A group of Kurdish intellectuals in Armenia, who
are themselves Yezidis, recently formed the Kurdish Intellectual Advisory
Committee. During the committee's second conference, held in early May,
1992, in Yerevan, they focused primarily on the detrimental effects of
the Yezidi movement in Armenia, and its aims to destroy Kurdish unity.
Supporters of the Yezidi movement had threatened to blow up the building
in which the conference was to be held, but forces from Armenia's Interior
Ministry were assigned to guard the building against such violence.
"This convinces
me that we have an internal enemy - both the Armenians and the Kurds.

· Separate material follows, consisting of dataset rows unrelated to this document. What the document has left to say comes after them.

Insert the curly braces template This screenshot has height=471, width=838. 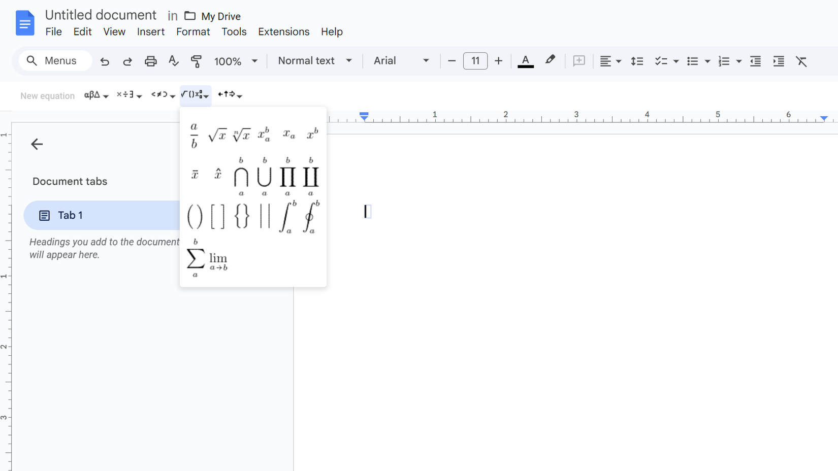pyautogui.click(x=242, y=217)
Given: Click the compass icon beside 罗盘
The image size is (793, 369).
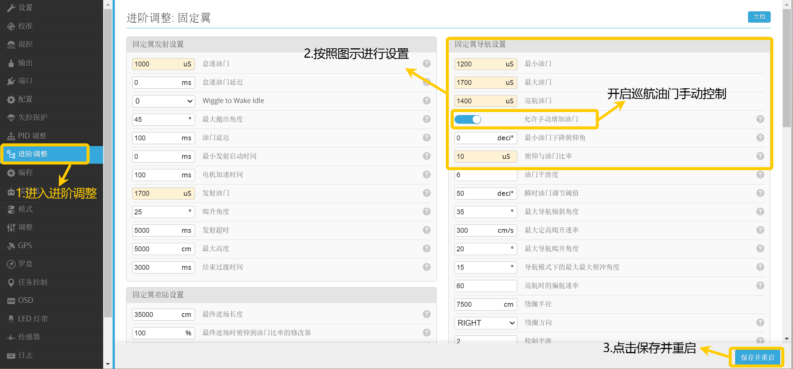Looking at the screenshot, I should click(x=11, y=264).
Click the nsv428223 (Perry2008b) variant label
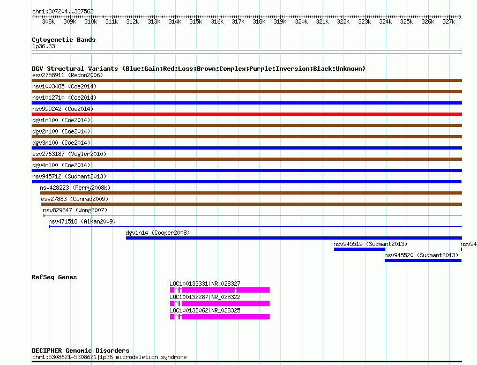 [75, 188]
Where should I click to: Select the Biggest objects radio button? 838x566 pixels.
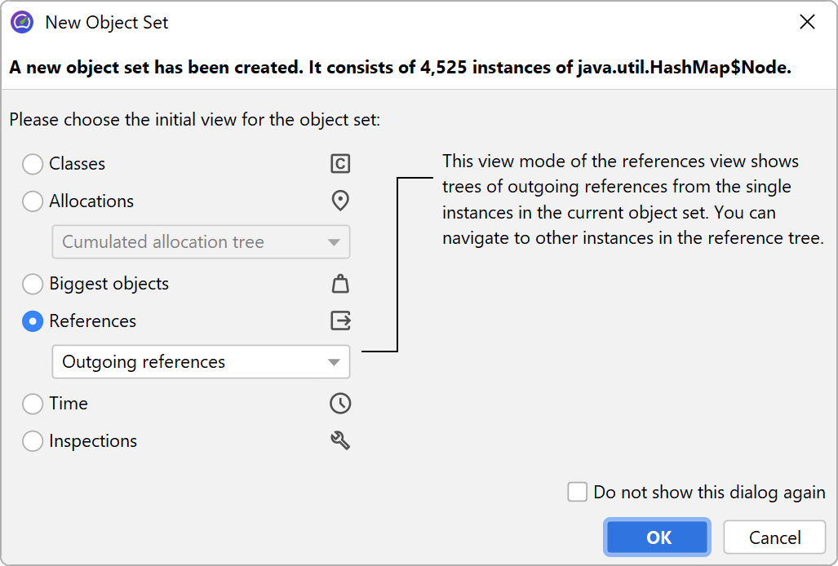[x=33, y=284]
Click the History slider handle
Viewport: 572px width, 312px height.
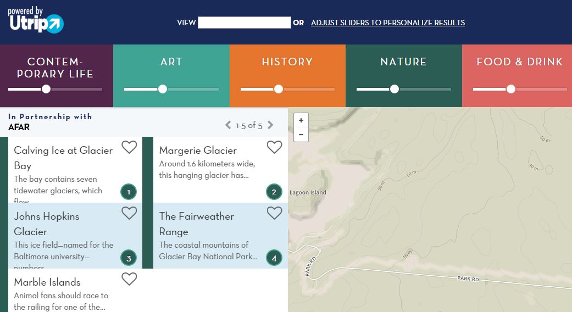point(279,89)
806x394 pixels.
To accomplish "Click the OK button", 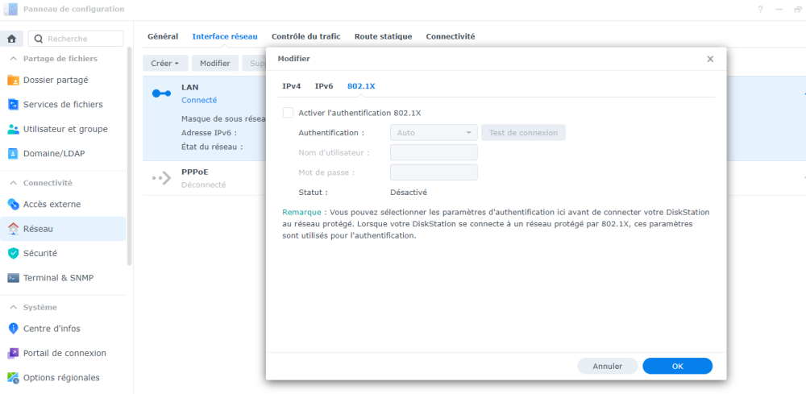I will click(x=677, y=366).
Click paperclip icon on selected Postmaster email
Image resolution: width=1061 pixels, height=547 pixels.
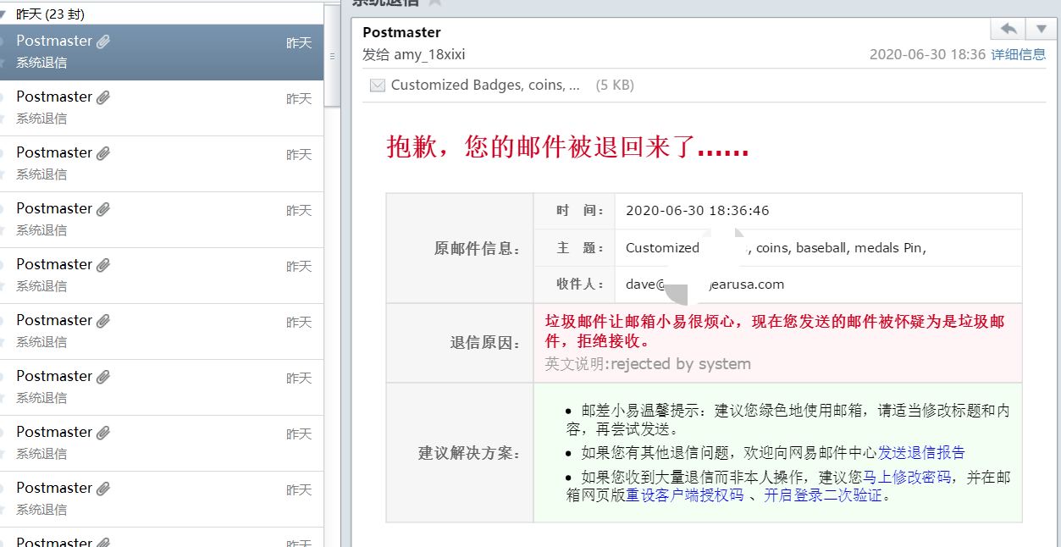(x=103, y=41)
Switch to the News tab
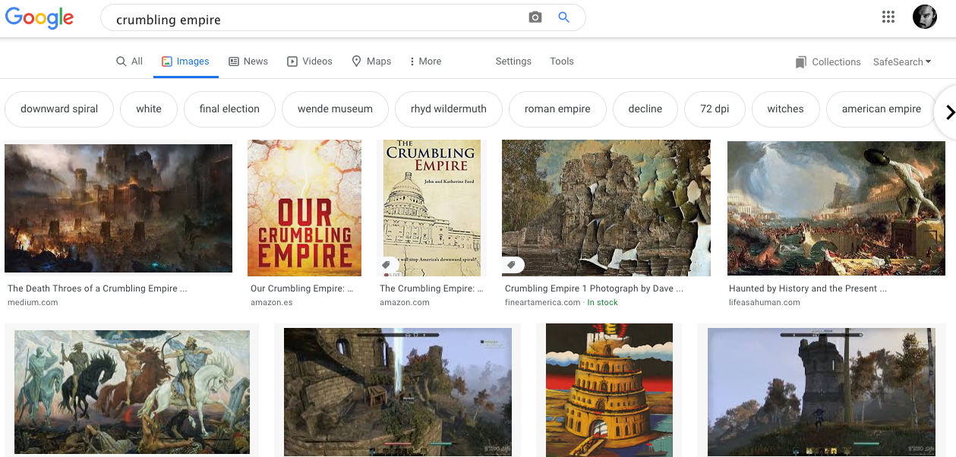Viewport: 956px width, 457px height. point(248,61)
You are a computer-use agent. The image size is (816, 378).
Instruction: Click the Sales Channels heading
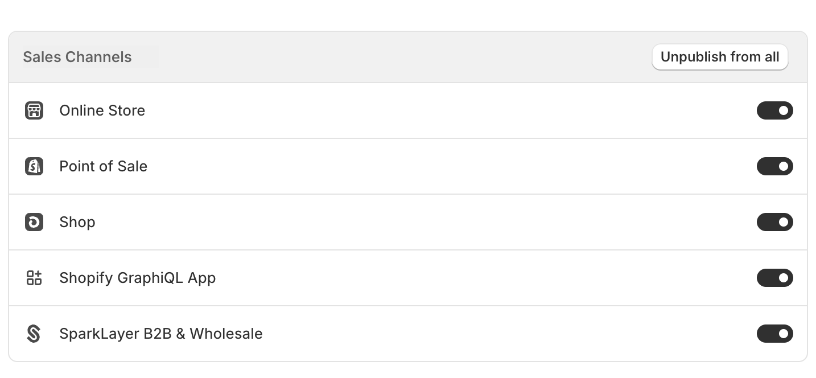[77, 57]
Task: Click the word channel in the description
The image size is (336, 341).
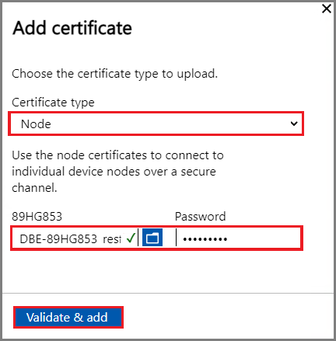Action: tap(34, 188)

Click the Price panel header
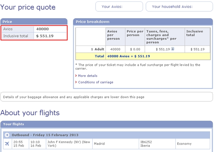pos(34,22)
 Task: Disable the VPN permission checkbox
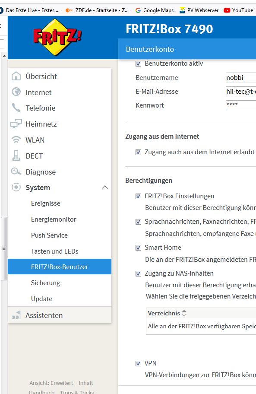[x=138, y=363]
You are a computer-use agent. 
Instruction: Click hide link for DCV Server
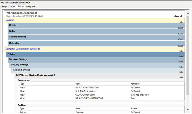click(181, 77)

They are trying to create an ethnic problem in Armenia to threaten Armenia's
independence. There has never been an ethnic problem in Armenia between
the Kurds and the Armenians, and there won't be one now,"
explains Dr Chachani.
Their opposers consider the Yezidi movement "absurd"
and designed to take the Yezidis back to the "dark ages" as
conservative religious Sheikhs practice power plays. Dr Karlen Chachani
and Kurdish scholar and corresponding member of the Armenian Academy of
Sciences, Shakhro Mehoyan, Charkaz Mesdoian, as well as a score of other
Kurdish intellectuals who are Yezidi, argue that the Yezidi separatist
movement has the full support of the Armenian government.
"Even in Baku,
Azerbaijan - where Kurds have been forcibly assimilated - Kurds are gaining
power, while in Armenia, the centre of Kurdish cultural life, we're lagging
behind, losing our Kurdish language schools, newspaper and other cultural
instituions," argues Riya Taza editor Amarik Sardar(ian),
another opponent of the Yezidi movement.
Meanwhile the leaders of the Yezidi movement insist
that Armenia has given them nothing and that they are now simply regaining
their power and establishing themselves as a separate nation. In the 21
December issue of Yezidi Voice, the editorial message insisted that Yezidis
must 'reinstate our national feasts, traditions and show the entire world
that the Yezidi are truely a unique and rich culture and nation.' It emphasised
how Yezidi traditions, lost for 70 years in Armenia, must not be reposeessed.
the January 1991 issue of Yezidi Voice has a photo of Sheikh Hasane with
the Armenian Catholicos Vazken I, proving the Armenian Church's solidarity
with the Yezidi movement. Meanwhile Hasan Hasanian's message urges all
Yezidis to unite, and contribute money to the Yezidi Cultural Fund by
sending their contributions to a numbered bank account in Yerevan.
"One million Yezidi
Kurds around the world are amazed at this division of Yezidis in Armenia,"
says Teimur Muradov. "Their propoganda
is absurd. Two days' expense of Yezidi Radio Hour's operating cost can
cover one month's publishing cost of Riya Taza. The anti-Armenia news
the Yezidi movement leaders publish and broadcast is beamed into Turkey...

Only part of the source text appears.